Text section:
↓

It seems that James Burke (of the "Connections" TV series,
http://en.wikipedia.org/wiki/James_Burke_%28science_historian%29 )
sees "nanotech" as the Technology of the Future.

End of scarcity, no need for corporations or governments,
people will autonomously supply their own needs with portable
nanofactories (the environment will largely return to a
wilderness, dotted with gardens), and "There will be no illness,
of course. . .".

What will life be like in the year 2100 ? James Burke predicts
http://www.youtube.com/watch?v=7Zii2k2O-OQ

nym dong said...

↑

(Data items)
↓

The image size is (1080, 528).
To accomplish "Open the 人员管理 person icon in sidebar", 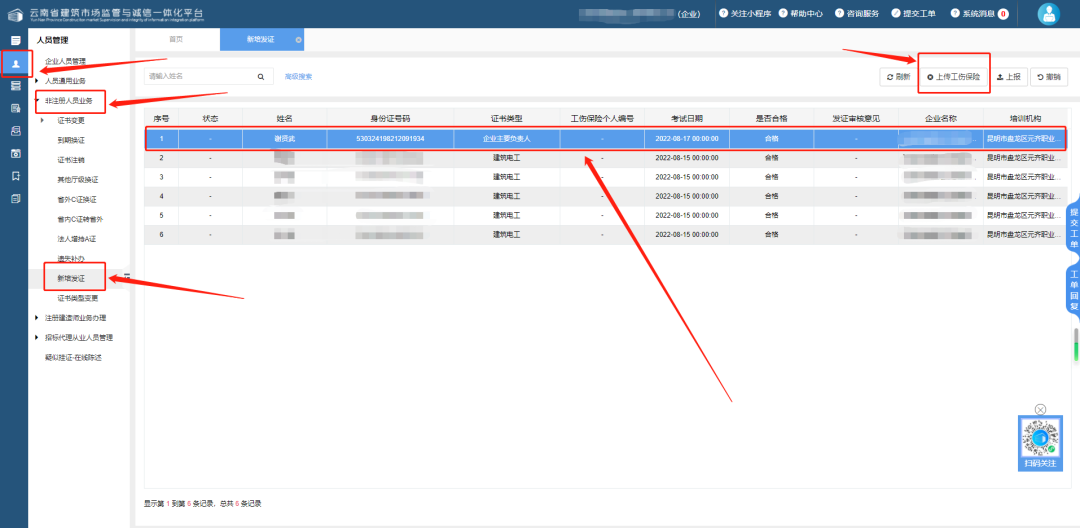I will coord(15,63).

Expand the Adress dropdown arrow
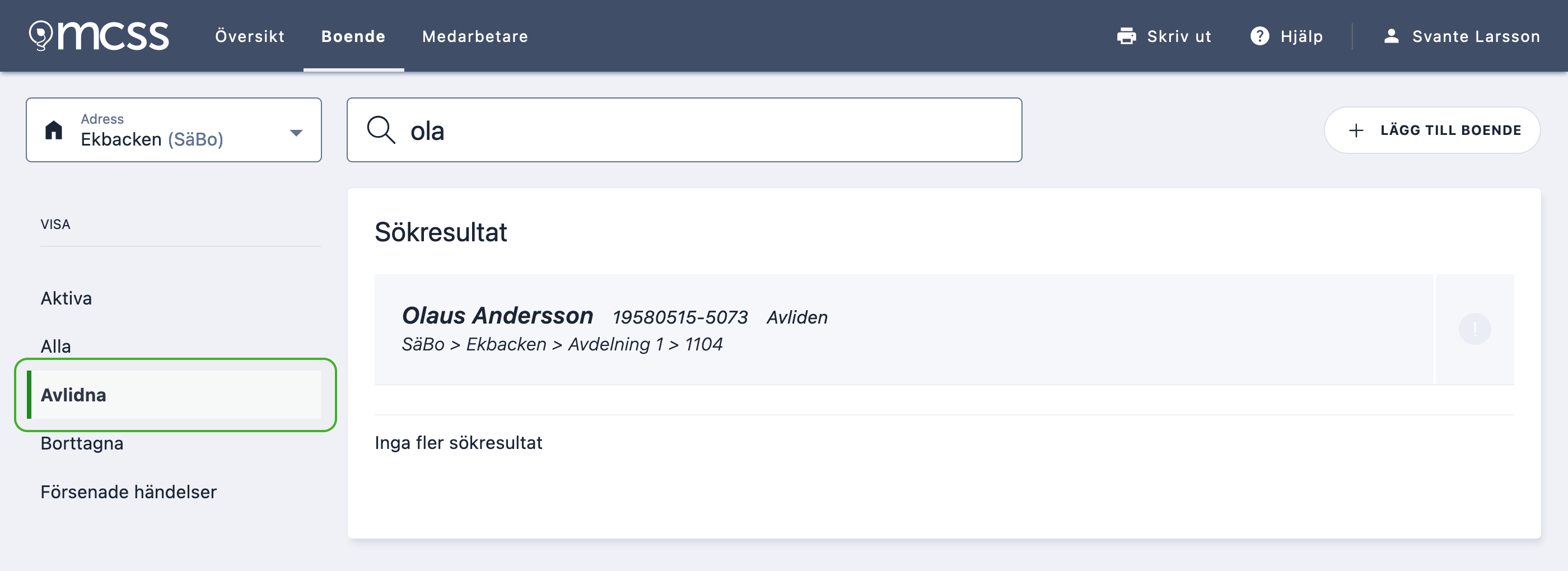click(x=296, y=133)
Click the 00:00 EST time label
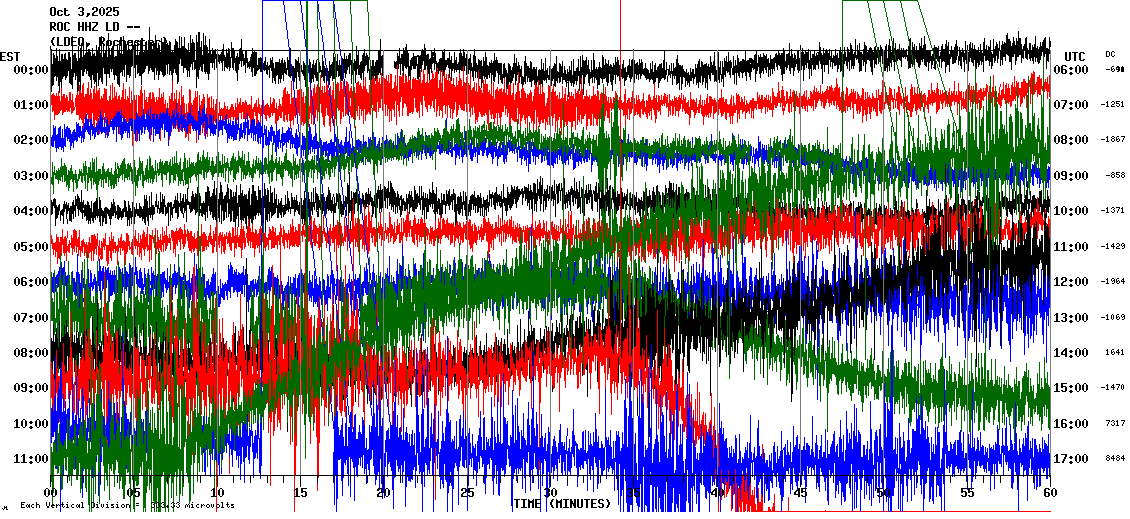Screen dimensions: 1130x519 pyautogui.click(x=31, y=70)
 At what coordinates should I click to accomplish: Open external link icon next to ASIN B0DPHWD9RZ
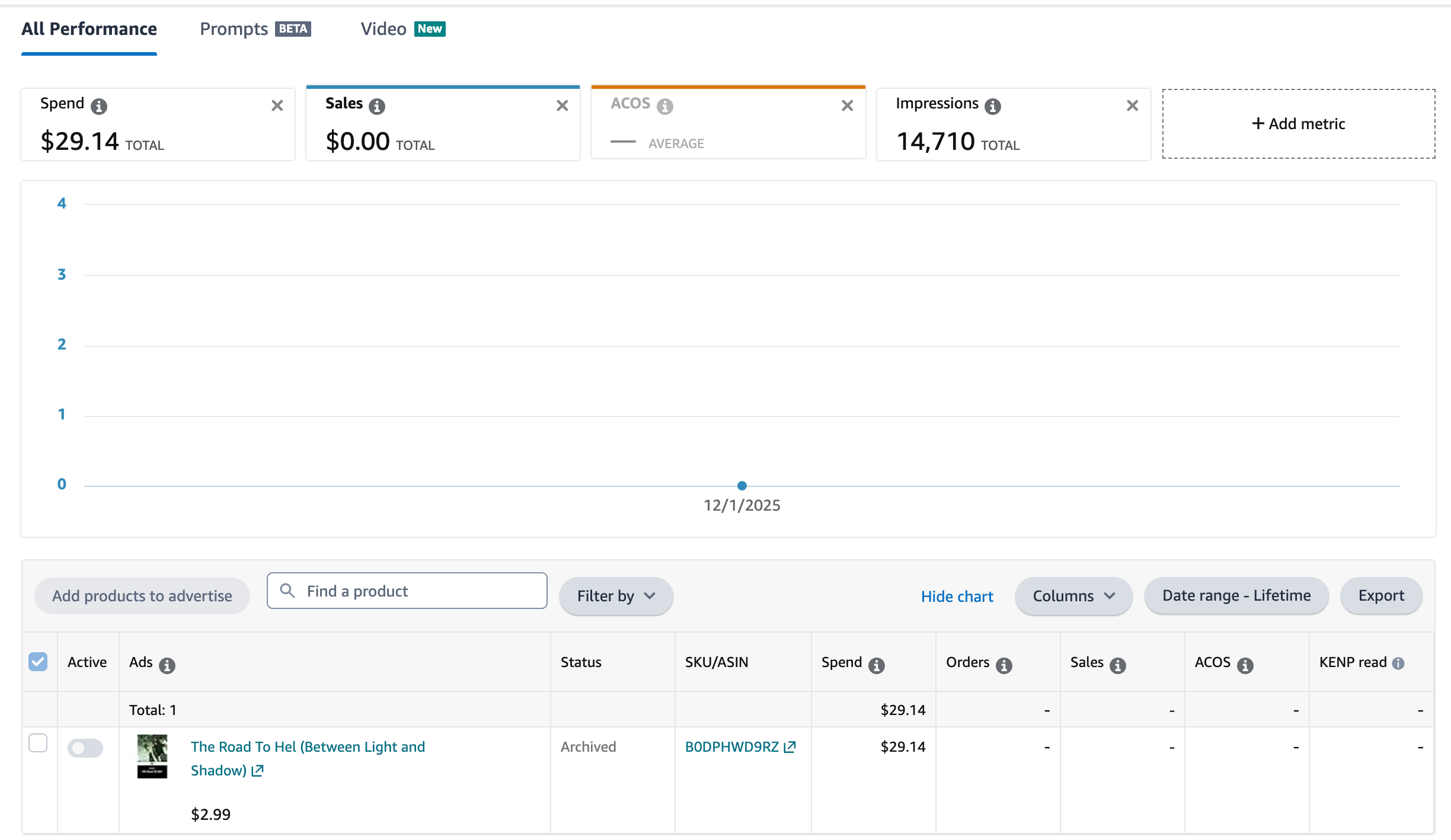coord(790,747)
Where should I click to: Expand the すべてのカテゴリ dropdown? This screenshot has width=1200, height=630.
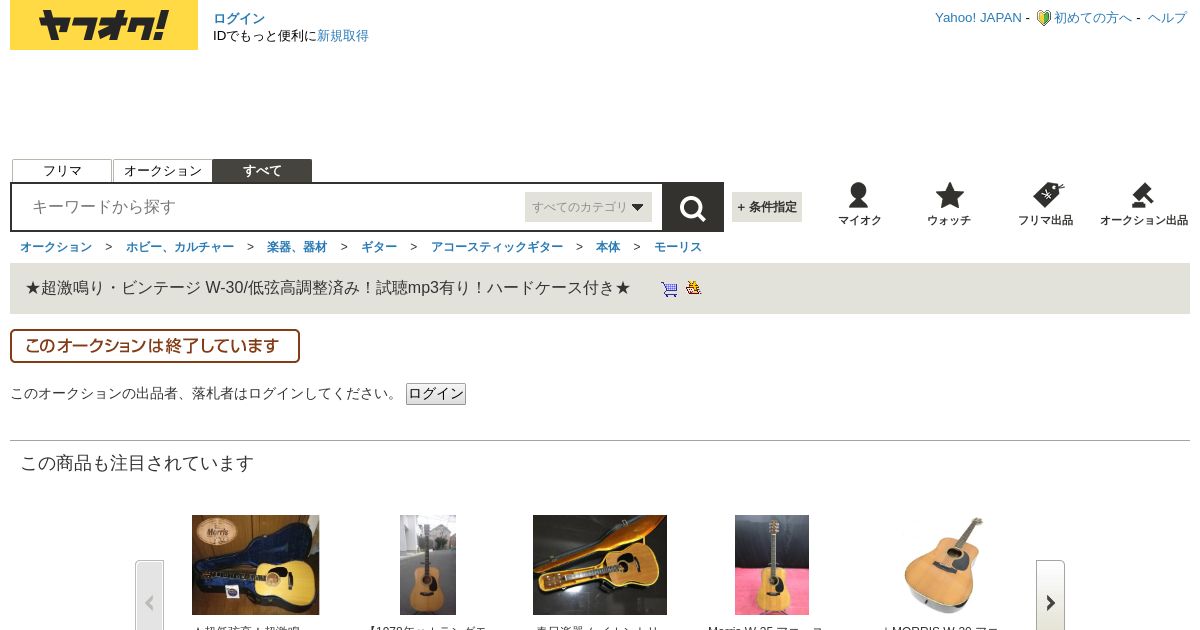pyautogui.click(x=588, y=207)
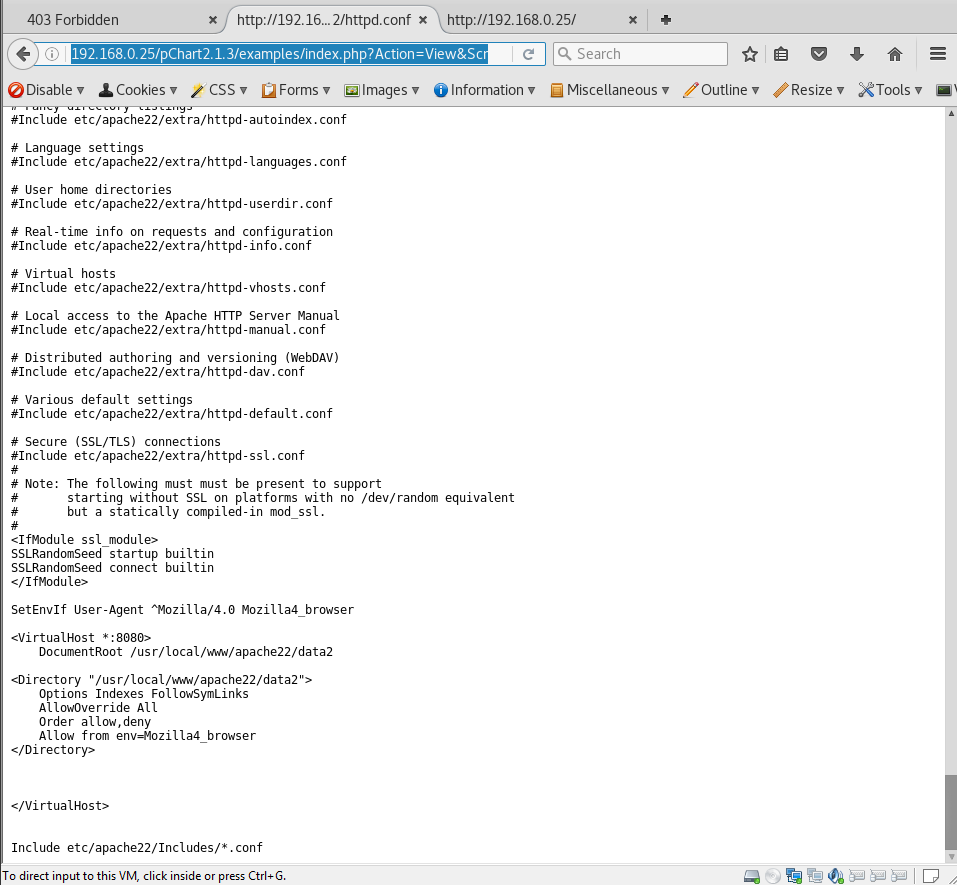Reload the page with the refresh icon
Screen dimensions: 958x886
coord(528,54)
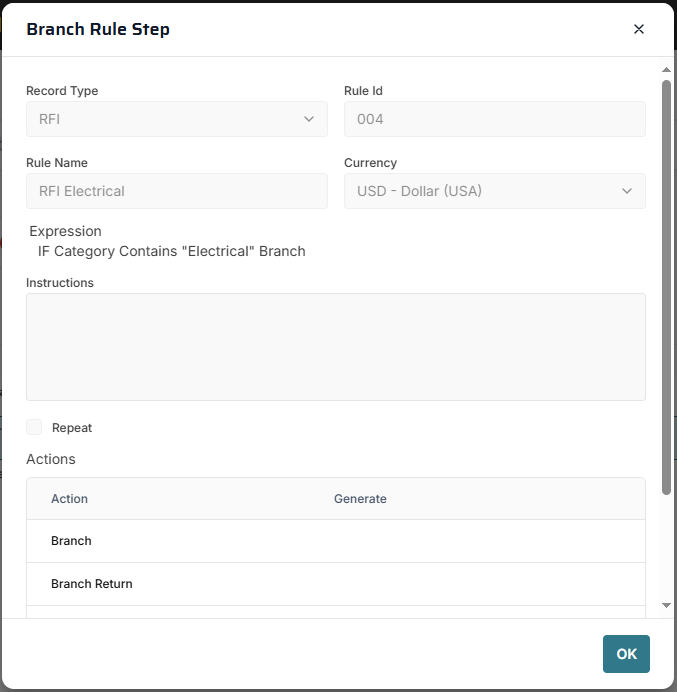Viewport: 677px width, 692px height.
Task: Click the Rule Name field RFI Electrical
Action: 176,191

↑

Stated exercise 1: Retype the part of the James Burke passage starting with "End of scarcity, no" and going on through "nym dong said...".
Stated exercise 2: Put the rows into a JSON list of strings, one string per line with blank lines omitted, starting with the line with "At what coordinates" and going on through the last line of the rows. Leave the pictures out of the answer.
The James Burke passage and the rows were taken from separate sources.

Task output 1:
End of scarcity, no need for corporations or governments,
people will autonomously supply their own needs with portable
nanofactories (the environment will largely return to a
wilderness, dotted with gardens), and "There will be no illness,
of course. . .".

What will life be like in the year 2100 ? James Burke predicts
http://www.youtube.com/watch?v=7Zii2k2O-OQ

nym dong said...

Task output 2:
[
  " At what coordinates should I click to accomplish: Open external link icon next to ASIN B0DPHWD9RZ",
  "coord(790,747)",
  "Where should I click to: Expand the すべてのカテゴリ dropdown? This screenshot has width=1200, height=630.",
  "pyautogui.click(x=588, y=207)",
  "Reload the page with the refresh icon",
  "Screen dimensions: 958x886",
  "coord(528,54)",
  "Viewport: 677px width, 692px height.",
  "Task: Click the Rule Name field RFI Electrical",
  "Action: 176,191"
]